Dentro se metió el truhán, con misal y con Rosario.

-Acúseme, padre -manifestó la gallina-, que cada semana oculto tres huevos al señor amo.

-Eso está muy mal, señora mía. De penitencia lo pongo tres mil padresnuestros, y que los rece en la sacristía.

 

La pava, ¡que es más pava!, llegó la segunda:

-Acúseme, padre, de que estando clueca, me hago la tonta y así me alimentan.

-Resulta fatal lo que usted manifiesta. Mil credos le pongo, y juntito a aquélla.

Así fue la pava donde la gallina; las dos de rodillas, reza que te reza.

No buscaba el zorro más que irlas juntando, con penas muy largas, que tiempo le diera a tenerlas todas en la sacristía. Limpias de pecado, se las comería, y al cielo derechas irían sus almas.

-Acúseme, padre -confesó la pata-, que a veces me baño sola en la pileta, para que las otras el agua no beba.

-¡Eso está muy mal! Y por ser tan mala, mil avermarías, ¡y a la sacristía!

Lamíase de gusto el zorro malvado, la barriga llena sólo de pensarlo.

Ya iba a levantarse cuando vio venir, ¡si sería mentira!, al perro del amo, que también quería quitarse de encima sus muchos pecados. El zorro temblaba hasta las orejas, y además que los hombres por delante confiesan.
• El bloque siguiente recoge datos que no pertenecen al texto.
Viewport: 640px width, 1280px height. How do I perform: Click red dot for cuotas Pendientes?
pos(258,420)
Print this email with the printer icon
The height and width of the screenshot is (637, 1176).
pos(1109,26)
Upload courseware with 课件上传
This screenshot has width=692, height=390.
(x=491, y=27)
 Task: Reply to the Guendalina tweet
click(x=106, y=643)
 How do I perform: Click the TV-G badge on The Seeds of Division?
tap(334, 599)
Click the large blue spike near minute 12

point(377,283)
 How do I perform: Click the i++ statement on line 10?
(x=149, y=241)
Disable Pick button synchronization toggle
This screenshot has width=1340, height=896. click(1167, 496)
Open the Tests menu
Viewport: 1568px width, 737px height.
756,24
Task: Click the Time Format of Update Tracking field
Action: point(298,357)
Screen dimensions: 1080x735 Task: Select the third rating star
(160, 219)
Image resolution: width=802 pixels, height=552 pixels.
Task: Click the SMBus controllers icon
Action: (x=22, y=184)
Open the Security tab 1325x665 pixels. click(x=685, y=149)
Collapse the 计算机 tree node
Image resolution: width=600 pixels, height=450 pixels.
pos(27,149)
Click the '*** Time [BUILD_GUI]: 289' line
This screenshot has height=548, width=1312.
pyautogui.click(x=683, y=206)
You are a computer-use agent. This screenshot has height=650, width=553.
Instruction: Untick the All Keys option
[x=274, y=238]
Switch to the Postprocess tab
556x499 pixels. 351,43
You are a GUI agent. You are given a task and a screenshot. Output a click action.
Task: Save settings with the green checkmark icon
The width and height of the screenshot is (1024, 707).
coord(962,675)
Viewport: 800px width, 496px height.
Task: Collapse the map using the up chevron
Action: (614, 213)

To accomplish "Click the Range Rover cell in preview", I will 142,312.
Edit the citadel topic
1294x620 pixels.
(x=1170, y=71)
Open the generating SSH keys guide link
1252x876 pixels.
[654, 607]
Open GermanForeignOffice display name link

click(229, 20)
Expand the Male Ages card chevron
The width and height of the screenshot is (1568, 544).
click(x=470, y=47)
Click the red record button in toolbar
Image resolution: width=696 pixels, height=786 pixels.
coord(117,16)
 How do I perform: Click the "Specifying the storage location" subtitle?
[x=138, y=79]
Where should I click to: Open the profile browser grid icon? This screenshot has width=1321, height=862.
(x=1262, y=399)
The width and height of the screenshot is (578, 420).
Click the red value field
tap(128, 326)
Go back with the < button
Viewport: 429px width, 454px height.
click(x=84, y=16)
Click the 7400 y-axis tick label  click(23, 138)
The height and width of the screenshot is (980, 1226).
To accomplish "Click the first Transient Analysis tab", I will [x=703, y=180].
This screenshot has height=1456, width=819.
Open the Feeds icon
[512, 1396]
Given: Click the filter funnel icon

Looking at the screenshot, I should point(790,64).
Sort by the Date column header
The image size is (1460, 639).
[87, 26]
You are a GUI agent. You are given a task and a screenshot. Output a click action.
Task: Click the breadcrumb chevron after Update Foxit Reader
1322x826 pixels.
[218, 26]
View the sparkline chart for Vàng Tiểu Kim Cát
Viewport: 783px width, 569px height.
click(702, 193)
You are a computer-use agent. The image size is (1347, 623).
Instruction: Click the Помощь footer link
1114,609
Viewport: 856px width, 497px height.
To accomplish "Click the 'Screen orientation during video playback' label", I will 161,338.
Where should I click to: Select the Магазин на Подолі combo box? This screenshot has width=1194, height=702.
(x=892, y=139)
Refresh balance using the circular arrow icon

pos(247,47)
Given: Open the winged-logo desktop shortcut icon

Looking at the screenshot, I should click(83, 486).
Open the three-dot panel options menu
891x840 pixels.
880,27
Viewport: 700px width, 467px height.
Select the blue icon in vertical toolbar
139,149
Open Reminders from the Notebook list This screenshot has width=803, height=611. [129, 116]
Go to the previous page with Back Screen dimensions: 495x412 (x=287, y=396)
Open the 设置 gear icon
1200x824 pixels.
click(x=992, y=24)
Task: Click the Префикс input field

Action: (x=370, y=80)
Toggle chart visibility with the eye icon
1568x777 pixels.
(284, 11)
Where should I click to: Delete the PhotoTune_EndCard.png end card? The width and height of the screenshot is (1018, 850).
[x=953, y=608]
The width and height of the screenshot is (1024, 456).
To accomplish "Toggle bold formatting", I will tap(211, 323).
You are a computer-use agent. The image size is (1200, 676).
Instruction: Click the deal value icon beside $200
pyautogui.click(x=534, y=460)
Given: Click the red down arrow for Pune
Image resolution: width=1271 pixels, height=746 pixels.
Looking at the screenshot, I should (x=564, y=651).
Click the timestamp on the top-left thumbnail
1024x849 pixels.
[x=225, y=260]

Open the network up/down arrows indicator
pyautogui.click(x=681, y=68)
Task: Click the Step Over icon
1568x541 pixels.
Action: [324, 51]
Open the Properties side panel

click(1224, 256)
-Acúseme, padre, de haberme comido un par de polluelas el otro domingo.

-¿Y cómo es que el cura, que diga, yo mismo, no me diera cuenta?

Casi le delata decir lo que dijo, de no ser porque el perro no era muy listo. Algo, sin embargo, olióse el zorrero.

-Acúseme, padre -siguió éste diciendo-, que a la pobre pata le dejé viuda, y que ésos que esconde señora gallina, me los zampo yo en cuanto se descuida.

 

-¡Vaya, vaya, vaya! ¡Quién lo diría! Lo que  no me explico es cómo ese cura, perdón, cómo es que yo mismo no me he percatado de su mal instinto.

Ya era segunda la equivocación, y al perro hacía un rato que a zorro le estaba cantando el olfato.

-¿No se acuerda, padre, haberle yo dicho que era el viejo zorro el que cometiera todos los delitos?

-¡Conque esas tenemos! Encima que al pobre le suena el pellejo, y que  no se le ve por este cortijo, lo cargas de culpas que no ha cometido.

¿Sabes qué te digo? Que no puedo darte yo la obsolución, porque ese pecado no tiene perdón.

-¡Cómo va a tenerlo, maldito raposo! ¡Si tú no eres cura, ni yo soy tan bobo! -dijo el perro y fue a hincarle el diente.

Pero el zorro se escurrió como una anguila (de algo había de servirle estar tan canijo) y salió de estampía camino de la sacristía, -y de la ventana abierta-. Allí estaban las tres pazguatas cumpliendo sus penas.

-¿Padre, usted cree que iremos al cielo? -preguntó una de ellas.

-Vosotras rezad, que ahí viene el perro dispuesto a ayudaros. Yo voy por delante, abriendo las puertas.